O que são créditos extemporâneos de PIS e Cofins
Créditos extemporâneos são créditos tributários que poderiam ter sido utilizados em períodos anteriores, mas que não foram apropriados na apuração original das contribuições.
Esse cenário pode ocorrer por diversos motivos, como:
- despesas elegíveis que não foram consideradas na apuração inicial
- mudanças na interpretação jurídica sobre o conceito de insumo
- revisões contábeis realizadas após o encerramento do período
- auditorias fiscais internas ou revisões tributárias
Quando essas situações são identificadas posteriormente, a legislação permite que os créditos sejam reconhecidos em período posterior, desde que o direito ao crédito esteja devidamente documentado.
Prazo para aproveitar créditos de períodos anteriores
O potencial de recuperação tributária é relevante porque PIS e Cofins possuem alíquota combinada de 9,25% no regime não cumulativo, composta por 1,65% de PIS e 7,6% de Cofins.

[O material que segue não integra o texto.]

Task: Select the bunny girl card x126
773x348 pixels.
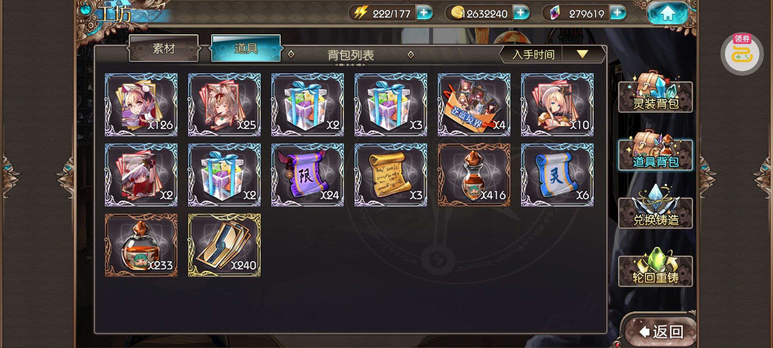Action: (141, 105)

Em empresas com alto volume de despesas operacionais, insumos ou serviços vinculados à atividade econômica, pequenas distorções na apuração podem gerar créditos relevantes ao longo do tempo.

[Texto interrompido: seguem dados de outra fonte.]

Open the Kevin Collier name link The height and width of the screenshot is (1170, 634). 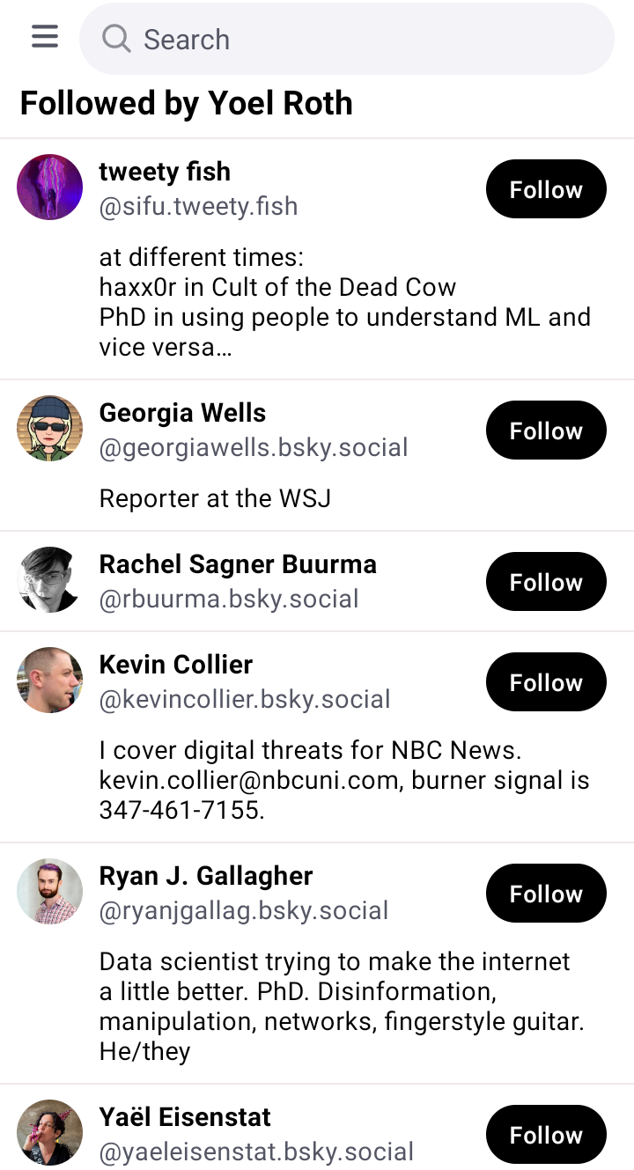176,665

A recuperação desses valores pode ocorrer por meio de compensação com tributos federais ou redução de débitos futuros, o que contribui para melhorar o fluxo de caixa da empresa.
Como funciona o aproveitamento dos créditos
O aproveitamento de créditos extemporâneos normalmente ocorre por duas vias principais.
Compensação tributária
A empresa pode utilizar o crédito para compensar débitos de tributos federais administrados pela Receita Federal, por meio do sistema PER/DCOMP.
Dados da própria Receita indicam que empresas realizaram mais de R$ 170 bilhões em compensações tributárias em 2023, demonstrando que a utilização de créditos fiscais é uma prática comum dentro da gestão tributária corporativa.
Registro na escrituração fiscal
Os créditos também podem ser registrados na EFD-Contribuições, desde que haja documentação que comprove o direito ao crédito e memória de cálculo que sustente a apuração.
Independentemente do caminho adotado, a consistência entre documentos fiscais, contabilidade e escrituração digital é um elemento central para reduzir riscos fiscais.
Por que revisões tributárias se tornaram mais frequentes
A digitalização do sistema tributário brasileiro aumentou significativamente o volume de informações transmitidas ao Fisco. Obrigações como SPED, EFD-Contribuições e ECF permitem à Receita Federal cruzar dados fiscais e contábeis de forma automatizada.
Ao mesmo tempo, decisões judiciais e mudanças interpretativas, especialmente relacionadas ao conceito de insumo, ampliaram o espaço para revisão de créditos não aproveitados.
Nesse contexto, revisões tributárias estruturadas tornaram-se uma ferramenta relevante para identificar créditos extemporâneos e garantir que empresas utilizem integralmente os direitos previstos na legislação tributária.